» What is needed:
Copy the entries word for word, starting at the line that contains "The width and height of the screenshot is (415, 238)." and ending after the line that contains "coord(89,10)".

# # # # # # #

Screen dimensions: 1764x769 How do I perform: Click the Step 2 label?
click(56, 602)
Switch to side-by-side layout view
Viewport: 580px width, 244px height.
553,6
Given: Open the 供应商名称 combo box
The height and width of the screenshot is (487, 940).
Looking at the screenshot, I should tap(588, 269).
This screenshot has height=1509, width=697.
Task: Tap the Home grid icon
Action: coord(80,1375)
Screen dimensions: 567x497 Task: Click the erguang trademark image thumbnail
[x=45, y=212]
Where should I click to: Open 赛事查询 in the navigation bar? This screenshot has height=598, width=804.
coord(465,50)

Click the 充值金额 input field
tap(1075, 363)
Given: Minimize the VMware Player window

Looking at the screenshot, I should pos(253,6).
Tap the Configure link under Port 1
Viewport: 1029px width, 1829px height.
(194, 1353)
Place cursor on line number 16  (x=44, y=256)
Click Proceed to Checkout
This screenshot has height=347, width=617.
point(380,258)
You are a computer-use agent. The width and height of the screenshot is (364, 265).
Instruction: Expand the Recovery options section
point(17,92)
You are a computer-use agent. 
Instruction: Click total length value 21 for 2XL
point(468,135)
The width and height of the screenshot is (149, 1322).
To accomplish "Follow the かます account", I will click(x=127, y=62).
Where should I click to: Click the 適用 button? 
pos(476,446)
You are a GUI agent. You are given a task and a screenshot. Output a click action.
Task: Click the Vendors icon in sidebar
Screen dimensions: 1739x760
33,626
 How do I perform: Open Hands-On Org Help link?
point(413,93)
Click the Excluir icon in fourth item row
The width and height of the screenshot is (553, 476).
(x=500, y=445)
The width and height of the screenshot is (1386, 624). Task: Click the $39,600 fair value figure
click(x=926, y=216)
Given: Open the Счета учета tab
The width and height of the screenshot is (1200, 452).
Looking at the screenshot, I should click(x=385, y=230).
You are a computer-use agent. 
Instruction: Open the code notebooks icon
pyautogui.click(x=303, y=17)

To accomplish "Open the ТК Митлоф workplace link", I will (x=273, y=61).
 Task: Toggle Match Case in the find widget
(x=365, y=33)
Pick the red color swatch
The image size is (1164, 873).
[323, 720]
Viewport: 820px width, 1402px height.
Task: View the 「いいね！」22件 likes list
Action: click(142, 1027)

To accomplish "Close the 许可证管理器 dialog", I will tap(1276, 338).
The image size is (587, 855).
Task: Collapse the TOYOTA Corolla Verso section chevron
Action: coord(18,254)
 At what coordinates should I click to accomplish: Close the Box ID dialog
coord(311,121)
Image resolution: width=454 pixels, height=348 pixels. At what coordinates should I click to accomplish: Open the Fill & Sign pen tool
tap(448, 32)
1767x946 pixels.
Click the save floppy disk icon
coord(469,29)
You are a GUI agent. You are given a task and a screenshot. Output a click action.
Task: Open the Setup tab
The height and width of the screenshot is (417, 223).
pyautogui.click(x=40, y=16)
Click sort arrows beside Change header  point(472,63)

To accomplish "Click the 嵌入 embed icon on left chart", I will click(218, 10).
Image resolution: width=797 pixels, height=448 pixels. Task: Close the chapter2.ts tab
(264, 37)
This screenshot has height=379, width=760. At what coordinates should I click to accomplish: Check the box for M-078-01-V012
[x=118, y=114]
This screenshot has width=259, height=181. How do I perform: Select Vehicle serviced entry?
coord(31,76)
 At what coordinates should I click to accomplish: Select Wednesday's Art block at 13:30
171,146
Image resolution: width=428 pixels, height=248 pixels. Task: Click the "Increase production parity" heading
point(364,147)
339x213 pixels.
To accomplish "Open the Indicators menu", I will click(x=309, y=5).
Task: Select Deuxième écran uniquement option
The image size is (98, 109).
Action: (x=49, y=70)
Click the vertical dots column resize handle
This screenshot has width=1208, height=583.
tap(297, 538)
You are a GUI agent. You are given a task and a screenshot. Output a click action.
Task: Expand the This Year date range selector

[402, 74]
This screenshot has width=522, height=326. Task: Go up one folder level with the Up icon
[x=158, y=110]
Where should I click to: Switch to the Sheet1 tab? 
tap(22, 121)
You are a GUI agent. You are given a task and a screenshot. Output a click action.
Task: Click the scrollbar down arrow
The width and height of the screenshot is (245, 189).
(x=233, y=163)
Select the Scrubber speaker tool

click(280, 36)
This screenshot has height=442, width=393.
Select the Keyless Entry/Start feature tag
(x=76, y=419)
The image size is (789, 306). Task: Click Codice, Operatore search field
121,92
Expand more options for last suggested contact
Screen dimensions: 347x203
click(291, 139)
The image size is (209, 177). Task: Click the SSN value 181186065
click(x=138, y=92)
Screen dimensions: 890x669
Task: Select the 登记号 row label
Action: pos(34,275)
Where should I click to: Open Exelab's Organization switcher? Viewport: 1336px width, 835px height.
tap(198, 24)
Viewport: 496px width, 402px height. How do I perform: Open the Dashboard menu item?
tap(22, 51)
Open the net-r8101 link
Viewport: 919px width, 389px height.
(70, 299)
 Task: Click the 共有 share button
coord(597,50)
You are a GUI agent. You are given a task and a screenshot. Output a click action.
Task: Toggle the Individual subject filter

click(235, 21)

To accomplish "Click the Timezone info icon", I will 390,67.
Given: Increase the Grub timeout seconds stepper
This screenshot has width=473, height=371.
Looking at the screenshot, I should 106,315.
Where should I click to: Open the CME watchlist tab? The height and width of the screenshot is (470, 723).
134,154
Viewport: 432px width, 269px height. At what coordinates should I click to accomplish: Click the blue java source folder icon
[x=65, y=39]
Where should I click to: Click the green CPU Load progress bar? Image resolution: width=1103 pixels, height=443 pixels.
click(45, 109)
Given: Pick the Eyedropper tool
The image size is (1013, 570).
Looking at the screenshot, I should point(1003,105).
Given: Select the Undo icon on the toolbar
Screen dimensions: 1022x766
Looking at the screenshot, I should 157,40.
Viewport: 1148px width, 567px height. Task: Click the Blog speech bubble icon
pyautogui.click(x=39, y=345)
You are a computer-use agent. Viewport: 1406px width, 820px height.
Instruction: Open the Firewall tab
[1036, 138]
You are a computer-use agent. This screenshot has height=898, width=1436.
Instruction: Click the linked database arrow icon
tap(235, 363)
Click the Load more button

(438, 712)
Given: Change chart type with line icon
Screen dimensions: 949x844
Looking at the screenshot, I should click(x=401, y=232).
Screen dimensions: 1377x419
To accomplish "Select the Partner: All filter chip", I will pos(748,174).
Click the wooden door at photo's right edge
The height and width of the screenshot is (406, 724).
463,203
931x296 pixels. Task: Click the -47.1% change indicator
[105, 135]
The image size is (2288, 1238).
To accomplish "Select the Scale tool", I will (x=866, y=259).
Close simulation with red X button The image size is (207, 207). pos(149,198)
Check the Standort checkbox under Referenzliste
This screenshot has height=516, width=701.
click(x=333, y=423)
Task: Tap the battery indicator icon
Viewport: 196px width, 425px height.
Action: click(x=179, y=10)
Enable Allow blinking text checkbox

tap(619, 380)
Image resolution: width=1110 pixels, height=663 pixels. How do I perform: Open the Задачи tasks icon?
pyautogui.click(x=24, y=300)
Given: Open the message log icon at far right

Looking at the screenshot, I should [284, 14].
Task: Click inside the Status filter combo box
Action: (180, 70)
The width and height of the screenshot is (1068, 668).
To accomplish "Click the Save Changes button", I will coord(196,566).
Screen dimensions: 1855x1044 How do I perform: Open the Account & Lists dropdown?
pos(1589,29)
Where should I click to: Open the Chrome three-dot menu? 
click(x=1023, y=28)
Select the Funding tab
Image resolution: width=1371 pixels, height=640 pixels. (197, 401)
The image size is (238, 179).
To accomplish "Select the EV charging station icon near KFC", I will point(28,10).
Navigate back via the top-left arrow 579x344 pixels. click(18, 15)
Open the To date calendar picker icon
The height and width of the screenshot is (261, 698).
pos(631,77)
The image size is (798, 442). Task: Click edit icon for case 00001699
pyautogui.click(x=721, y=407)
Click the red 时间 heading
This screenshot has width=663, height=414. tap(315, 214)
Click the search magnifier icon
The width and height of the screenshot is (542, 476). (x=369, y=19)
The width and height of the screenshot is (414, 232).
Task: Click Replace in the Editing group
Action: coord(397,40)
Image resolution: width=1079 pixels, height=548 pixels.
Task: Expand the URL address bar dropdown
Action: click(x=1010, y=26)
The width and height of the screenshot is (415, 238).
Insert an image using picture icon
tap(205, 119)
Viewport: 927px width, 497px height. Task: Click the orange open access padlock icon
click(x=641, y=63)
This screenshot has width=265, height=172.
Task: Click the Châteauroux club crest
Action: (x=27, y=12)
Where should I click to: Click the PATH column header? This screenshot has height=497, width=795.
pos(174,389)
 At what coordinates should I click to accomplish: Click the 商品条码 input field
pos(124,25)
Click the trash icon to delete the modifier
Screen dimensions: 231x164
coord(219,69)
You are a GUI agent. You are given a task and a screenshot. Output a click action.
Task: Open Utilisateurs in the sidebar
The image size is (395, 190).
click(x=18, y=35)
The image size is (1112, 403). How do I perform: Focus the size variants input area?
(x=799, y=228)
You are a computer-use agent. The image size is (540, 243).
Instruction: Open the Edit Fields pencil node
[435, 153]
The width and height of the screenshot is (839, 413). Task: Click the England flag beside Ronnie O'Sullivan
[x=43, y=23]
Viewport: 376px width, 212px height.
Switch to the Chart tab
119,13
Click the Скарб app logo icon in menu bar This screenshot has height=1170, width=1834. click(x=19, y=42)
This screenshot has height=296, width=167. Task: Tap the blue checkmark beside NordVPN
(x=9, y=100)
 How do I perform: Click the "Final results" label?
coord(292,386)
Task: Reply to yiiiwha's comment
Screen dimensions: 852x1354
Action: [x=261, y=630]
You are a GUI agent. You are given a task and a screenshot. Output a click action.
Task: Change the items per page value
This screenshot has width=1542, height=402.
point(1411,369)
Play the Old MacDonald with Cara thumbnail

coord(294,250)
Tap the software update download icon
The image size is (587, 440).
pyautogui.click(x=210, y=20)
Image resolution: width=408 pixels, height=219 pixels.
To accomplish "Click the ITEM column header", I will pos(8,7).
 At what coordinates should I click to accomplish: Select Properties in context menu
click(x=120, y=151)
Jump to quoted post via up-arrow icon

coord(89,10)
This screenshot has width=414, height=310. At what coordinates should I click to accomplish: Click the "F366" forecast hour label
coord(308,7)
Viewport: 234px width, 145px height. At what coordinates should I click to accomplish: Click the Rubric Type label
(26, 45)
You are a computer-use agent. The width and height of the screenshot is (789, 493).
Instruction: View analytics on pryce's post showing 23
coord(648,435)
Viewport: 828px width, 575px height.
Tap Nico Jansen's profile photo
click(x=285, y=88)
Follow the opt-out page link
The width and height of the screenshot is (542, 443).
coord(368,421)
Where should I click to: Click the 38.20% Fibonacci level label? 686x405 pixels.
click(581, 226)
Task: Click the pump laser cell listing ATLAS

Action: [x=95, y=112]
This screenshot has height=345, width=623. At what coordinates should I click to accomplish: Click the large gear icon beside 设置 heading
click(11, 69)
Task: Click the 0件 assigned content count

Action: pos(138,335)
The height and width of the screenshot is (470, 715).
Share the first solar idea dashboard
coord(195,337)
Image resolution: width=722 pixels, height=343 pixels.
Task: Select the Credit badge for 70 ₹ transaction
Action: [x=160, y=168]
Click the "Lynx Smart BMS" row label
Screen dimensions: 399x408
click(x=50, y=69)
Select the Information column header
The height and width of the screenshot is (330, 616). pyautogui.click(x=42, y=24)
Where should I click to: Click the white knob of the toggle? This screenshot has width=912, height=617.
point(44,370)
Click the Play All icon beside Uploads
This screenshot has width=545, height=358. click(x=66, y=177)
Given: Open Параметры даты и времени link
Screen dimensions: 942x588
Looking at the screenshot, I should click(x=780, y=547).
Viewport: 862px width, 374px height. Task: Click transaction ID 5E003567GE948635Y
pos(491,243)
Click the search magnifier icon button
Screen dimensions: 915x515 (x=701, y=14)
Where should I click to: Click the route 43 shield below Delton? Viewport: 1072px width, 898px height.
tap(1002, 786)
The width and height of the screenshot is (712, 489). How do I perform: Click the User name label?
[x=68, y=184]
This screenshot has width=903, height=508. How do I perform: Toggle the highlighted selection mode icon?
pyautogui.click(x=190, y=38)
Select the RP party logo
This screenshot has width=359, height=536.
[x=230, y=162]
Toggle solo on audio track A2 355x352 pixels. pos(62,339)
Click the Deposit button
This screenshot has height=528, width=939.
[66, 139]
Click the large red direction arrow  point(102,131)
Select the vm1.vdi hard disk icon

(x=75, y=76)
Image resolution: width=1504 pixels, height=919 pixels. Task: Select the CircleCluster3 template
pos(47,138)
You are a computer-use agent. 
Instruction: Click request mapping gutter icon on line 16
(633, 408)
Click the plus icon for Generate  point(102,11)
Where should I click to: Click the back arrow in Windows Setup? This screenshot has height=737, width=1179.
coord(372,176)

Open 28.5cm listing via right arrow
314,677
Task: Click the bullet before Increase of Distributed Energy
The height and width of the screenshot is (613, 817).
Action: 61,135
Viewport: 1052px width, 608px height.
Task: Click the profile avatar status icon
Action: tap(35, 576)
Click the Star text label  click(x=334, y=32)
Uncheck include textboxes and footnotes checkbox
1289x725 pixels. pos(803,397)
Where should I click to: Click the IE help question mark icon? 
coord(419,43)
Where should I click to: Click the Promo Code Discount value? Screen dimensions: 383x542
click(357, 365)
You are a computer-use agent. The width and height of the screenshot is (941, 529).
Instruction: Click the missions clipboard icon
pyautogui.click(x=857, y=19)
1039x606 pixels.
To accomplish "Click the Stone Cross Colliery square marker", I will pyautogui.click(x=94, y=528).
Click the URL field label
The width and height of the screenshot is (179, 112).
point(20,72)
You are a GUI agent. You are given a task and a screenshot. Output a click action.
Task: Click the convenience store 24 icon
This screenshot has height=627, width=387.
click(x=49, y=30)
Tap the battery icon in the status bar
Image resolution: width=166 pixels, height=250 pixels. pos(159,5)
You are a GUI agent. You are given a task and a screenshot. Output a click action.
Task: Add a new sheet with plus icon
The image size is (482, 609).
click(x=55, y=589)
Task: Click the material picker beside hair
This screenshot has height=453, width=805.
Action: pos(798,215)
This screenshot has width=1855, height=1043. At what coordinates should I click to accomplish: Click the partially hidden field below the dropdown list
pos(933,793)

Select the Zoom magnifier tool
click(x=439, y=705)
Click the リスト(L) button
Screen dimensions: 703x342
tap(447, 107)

# # # # # # #

» Correct output:
The width and height of the screenshot is (415, 238).
Insert an image using picture icon
tap(205, 119)
Viewport: 927px width, 497px height. Task: Click the orange open access padlock icon
click(x=641, y=63)
This screenshot has width=265, height=172.
Task: Click the Châteauroux club crest
Action: (x=27, y=12)
Where should I click to: Click the PATH column header? This screenshot has height=497, width=795.
pos(174,389)
 At what coordinates should I click to accomplish: Click the 商品条码 input field
pos(124,25)
Click the trash icon to delete the modifier
Screen dimensions: 231x164
coord(219,69)
You are a GUI agent. You are given a task and a screenshot. Output a click action.
Task: Open Utilisateurs in the sidebar
The image size is (395, 190).
click(x=18, y=35)
The image size is (1112, 403). How do I perform: Focus the size variants input area?
(x=799, y=228)
You are a computer-use agent. The image size is (540, 243).
Instruction: Open the Edit Fields pencil node
[435, 153]
The width and height of the screenshot is (839, 413). Task: Click the England flag beside Ronnie O'Sullivan
[x=43, y=23]
Viewport: 376px width, 212px height.
Switch to the Chart tab
119,13
Click the Скарб app logo icon in menu bar This screenshot has height=1170, width=1834. click(x=19, y=42)
This screenshot has height=296, width=167. Task: Tap the blue checkmark beside NordVPN
(x=9, y=100)
 How do I perform: Click the "Final results" label?
coord(292,386)
Task: Reply to yiiiwha's comment
Screen dimensions: 852x1354
Action: [x=261, y=630]
You are a GUI agent. You are given a task and a screenshot. Output a click action.
Task: Change the items per page value
This screenshot has width=1542, height=402.
point(1411,369)
Play the Old MacDonald with Cara thumbnail

coord(294,250)
Tap the software update download icon
The image size is (587, 440).
pyautogui.click(x=210, y=20)
Image resolution: width=408 pixels, height=219 pixels.
To accomplish "Click the ITEM column header", I will pos(8,7).
 At what coordinates should I click to accomplish: Select Properties in context menu
click(x=120, y=151)
Jump to quoted post via up-arrow icon

coord(89,10)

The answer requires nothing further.